‘Beat-the-Expert’: An F1TENTH IL-RL Framework to Outperform Expert Racing Policies

Scaled autonomous racing poses as an effective environment for developing perception, planning, and control algorithms with quantifiable performance metrics. Learning-based control policies typically leverage end-to-end reinforcement learning (RL) methods that are sample inefficient and prone to converging at local optima. We present an autonomous racing framework on the F1TENTH platform that bootstraps Proximal Policy Optimization (PPO) with a pre-trained HG-DAGGER imitation learning (IL) policy to improve sample efficiency and exceed the performance of expert demonstrations of varying difficulty. The policy we generate from our IL-RL framework surpasses the performance of the easiest expert demonstration, but fails to outperform the medium and hardest difficulty experts. Our findings confirm an imitation learning bootstrap improves RL sample efficiency, but also indicates that end-to-end RL may be most effective in producing an agile control policy in the context of autonomous racing.
Introduction
The fast-paced and dynamic nature of racing provides an excellent platform to test different RL approaches. We identified this domain not only as an exciting application area but also as a practical environment with quantifiable metrics for testing the limits of RL algorithms. The challenge of pushing a robotic system to perform at high speeds while maintaining safety and precision peaked our curiosity and led to the development of this project. Both RL and IL have emerged in literature as feasible and competitive methods to solving the autonomous racing challenge. [1] End-to-end reinforcement learning agents have even shown impressive capabilities in new settings which allows for generalizable neural networks to have an adaptive racing policy [2]. We pose the question - can RL improve upon an IL policy to produce more robust and agile control policies that outperform the existing expert?

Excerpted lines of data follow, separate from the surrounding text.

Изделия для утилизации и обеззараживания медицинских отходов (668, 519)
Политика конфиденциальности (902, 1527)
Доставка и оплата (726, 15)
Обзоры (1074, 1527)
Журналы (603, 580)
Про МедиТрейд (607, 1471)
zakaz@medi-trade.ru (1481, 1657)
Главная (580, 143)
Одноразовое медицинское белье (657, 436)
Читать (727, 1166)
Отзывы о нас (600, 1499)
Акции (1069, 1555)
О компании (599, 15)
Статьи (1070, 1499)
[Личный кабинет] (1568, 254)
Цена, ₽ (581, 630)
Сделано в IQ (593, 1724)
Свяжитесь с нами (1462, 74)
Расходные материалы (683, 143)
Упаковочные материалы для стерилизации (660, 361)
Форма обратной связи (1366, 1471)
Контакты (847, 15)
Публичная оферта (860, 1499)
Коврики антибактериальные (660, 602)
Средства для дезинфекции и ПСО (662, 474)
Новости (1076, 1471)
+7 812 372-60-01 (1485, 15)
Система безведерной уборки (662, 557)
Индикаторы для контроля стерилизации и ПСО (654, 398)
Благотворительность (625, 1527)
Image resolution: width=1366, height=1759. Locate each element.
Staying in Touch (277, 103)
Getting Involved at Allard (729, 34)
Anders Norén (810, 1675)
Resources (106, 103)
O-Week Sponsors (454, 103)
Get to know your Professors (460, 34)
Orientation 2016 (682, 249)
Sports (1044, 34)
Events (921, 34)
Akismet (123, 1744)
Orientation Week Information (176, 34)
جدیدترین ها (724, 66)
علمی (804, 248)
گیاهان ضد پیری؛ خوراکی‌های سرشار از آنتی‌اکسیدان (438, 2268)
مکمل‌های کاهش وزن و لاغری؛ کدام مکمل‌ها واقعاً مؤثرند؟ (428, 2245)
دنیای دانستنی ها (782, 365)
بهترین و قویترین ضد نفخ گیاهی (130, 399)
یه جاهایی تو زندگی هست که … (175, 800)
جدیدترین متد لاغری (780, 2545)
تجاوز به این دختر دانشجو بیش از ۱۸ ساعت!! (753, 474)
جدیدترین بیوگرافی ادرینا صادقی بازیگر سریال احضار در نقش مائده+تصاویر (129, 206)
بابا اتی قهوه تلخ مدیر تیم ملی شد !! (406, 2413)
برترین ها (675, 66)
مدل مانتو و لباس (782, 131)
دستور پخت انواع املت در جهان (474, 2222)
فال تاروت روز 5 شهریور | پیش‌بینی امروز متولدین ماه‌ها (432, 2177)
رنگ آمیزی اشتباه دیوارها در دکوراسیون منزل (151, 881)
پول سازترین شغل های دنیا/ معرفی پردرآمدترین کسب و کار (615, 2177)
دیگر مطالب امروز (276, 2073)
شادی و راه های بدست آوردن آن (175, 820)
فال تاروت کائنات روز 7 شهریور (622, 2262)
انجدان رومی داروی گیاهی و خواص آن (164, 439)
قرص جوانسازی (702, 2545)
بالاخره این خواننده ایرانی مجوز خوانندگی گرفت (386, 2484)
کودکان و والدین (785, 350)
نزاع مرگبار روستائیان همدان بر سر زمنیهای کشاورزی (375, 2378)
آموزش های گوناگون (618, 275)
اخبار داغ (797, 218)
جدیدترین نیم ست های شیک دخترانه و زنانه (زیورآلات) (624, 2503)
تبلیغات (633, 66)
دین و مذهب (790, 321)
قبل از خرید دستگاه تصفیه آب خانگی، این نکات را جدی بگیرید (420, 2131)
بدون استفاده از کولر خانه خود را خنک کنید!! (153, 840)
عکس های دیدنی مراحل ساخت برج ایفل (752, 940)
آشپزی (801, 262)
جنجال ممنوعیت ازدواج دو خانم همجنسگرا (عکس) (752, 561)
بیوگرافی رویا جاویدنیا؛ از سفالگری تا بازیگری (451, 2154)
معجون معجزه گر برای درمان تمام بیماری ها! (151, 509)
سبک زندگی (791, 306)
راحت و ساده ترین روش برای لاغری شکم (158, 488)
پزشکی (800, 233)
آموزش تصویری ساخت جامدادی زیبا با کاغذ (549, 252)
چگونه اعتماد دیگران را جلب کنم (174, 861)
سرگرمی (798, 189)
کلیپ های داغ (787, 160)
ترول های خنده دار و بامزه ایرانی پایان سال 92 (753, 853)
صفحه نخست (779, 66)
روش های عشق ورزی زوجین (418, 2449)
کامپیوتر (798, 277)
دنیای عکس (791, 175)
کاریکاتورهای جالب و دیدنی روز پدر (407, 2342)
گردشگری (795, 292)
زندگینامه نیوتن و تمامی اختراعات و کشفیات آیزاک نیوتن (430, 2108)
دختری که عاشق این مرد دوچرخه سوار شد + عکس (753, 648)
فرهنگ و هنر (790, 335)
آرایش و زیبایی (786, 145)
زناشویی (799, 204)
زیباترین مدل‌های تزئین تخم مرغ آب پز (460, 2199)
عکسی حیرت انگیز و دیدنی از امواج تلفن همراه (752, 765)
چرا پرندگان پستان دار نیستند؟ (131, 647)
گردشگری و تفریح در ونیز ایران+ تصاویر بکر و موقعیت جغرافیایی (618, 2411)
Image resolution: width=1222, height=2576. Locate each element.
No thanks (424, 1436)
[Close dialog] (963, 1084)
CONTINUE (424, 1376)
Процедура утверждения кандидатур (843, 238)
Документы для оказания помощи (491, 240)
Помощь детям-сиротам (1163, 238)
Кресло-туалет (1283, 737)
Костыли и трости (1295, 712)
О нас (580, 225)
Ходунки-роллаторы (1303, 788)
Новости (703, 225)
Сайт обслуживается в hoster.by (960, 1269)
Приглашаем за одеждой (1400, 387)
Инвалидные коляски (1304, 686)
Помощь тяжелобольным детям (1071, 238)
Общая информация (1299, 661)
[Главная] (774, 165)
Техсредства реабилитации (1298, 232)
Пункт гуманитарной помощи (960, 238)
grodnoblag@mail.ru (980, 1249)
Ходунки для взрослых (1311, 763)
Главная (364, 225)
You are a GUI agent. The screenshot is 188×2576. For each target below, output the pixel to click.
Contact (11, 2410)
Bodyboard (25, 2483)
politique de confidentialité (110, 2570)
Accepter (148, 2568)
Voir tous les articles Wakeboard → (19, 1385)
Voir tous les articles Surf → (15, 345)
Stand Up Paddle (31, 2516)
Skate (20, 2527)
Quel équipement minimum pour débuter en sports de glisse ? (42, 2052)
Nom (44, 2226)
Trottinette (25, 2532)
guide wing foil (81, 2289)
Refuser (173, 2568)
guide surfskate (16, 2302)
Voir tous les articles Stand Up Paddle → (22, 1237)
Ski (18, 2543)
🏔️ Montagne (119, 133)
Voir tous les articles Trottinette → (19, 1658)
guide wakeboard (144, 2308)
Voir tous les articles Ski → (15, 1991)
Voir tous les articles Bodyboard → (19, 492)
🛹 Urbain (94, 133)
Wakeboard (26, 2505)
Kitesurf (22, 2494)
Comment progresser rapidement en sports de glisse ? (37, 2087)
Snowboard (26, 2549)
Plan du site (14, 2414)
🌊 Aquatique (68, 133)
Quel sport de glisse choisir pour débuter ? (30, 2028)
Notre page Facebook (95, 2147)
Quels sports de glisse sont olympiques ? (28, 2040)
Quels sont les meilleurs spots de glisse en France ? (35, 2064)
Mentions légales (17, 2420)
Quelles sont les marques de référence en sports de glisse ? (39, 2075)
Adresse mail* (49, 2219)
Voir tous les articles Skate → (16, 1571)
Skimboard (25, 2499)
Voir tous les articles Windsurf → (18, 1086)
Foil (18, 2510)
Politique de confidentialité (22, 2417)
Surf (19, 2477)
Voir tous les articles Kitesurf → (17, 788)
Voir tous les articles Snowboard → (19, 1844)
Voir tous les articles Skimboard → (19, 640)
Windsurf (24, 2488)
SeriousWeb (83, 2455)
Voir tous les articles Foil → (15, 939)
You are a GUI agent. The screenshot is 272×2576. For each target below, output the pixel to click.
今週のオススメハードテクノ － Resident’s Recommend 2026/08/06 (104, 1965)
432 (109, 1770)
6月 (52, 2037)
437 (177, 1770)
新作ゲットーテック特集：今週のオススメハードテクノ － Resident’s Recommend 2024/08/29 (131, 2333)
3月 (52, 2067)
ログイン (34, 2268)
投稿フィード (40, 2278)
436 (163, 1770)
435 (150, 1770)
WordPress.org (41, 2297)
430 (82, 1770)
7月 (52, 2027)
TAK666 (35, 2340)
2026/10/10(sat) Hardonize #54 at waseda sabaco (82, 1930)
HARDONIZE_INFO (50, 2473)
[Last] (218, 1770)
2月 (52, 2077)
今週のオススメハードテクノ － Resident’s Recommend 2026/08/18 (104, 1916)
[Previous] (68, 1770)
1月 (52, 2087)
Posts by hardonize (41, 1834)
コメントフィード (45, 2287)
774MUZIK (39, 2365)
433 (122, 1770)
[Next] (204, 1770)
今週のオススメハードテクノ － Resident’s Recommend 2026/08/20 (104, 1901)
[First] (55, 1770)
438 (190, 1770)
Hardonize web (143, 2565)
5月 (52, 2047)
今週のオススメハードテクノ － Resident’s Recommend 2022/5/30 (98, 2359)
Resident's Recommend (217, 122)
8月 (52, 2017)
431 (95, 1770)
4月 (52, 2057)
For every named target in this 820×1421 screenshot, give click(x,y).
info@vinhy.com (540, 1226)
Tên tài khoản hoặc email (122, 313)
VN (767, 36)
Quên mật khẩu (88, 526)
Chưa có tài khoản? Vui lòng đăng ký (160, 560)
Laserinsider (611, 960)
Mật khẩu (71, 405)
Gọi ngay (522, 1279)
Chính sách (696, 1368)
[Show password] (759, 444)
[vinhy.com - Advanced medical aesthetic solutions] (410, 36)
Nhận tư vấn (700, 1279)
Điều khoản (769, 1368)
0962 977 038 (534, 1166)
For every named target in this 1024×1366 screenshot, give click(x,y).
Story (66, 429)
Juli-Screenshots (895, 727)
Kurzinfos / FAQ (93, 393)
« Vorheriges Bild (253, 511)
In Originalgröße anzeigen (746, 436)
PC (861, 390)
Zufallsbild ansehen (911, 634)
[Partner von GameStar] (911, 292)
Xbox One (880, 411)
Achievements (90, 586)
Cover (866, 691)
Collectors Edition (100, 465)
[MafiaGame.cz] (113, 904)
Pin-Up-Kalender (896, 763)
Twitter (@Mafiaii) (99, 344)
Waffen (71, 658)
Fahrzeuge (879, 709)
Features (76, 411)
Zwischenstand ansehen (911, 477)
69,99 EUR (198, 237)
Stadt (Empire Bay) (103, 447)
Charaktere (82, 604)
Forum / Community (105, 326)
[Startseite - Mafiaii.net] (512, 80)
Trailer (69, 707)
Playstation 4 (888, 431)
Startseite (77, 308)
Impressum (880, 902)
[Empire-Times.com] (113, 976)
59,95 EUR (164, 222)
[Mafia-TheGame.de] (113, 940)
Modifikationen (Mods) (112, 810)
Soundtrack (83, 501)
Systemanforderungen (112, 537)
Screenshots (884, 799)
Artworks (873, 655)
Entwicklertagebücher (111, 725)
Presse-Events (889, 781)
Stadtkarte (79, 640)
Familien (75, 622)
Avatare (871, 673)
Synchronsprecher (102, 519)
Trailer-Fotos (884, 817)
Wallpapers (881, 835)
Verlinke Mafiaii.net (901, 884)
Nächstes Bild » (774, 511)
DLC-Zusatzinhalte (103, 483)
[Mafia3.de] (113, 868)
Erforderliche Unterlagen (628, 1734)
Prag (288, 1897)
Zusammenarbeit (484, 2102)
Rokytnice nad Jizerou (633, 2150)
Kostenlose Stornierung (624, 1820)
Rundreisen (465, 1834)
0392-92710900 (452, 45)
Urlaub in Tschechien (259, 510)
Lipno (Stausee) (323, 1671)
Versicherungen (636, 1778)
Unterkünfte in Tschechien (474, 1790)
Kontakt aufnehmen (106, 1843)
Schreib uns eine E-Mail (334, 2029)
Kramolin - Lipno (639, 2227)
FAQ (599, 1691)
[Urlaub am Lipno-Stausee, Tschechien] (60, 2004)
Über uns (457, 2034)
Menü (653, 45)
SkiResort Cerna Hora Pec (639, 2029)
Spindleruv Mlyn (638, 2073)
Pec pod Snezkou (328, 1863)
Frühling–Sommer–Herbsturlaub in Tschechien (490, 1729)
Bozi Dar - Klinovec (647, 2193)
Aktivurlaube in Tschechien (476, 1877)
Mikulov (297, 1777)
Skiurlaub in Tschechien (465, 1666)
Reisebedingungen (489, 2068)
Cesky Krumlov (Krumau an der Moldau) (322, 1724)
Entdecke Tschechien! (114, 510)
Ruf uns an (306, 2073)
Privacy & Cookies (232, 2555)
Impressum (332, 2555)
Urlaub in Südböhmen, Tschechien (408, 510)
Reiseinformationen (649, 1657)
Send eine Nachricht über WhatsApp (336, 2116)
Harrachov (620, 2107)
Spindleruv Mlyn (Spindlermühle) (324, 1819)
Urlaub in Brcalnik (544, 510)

To investigate this, we chose the F1TENTH platform as our experimental testbed. Its scaled-down format supported by a lightweight simulator offer a preferable setting to evaluate and train different learning strategies. Ultimately, our goal is to better understand the trade-offs between imitation learning and reinforcement learning in the context of autonomous racing. In doing so, we wished to contribute insights into how these techniques can be combined to push the boundaries of autonomous driving performance.
End-to-end reinforcement learning approaches for autonomous racing have emerged as a successful strategy to surpass expert-level performance, \citep{Kaufmann} even outperforming human experts in certain domains like drone racing. There are far fewer studies that explore imitation learning for autonomous racing. This is for good reason. Reinforcement learning by nature improves its policy through 'reward hacking' and maximizes cumulative rewards, allowing for impressive performance in racing environments. \citep{Koirala} Imitation learning, however, typically reaches a performance ceiling determined by the capabilities of the expert policy. We assert that the performance of the policy can be improved upon by finetuning the weights of the IL neural network using on-policy reinforcement learning, such as Proximal Policy Optimization.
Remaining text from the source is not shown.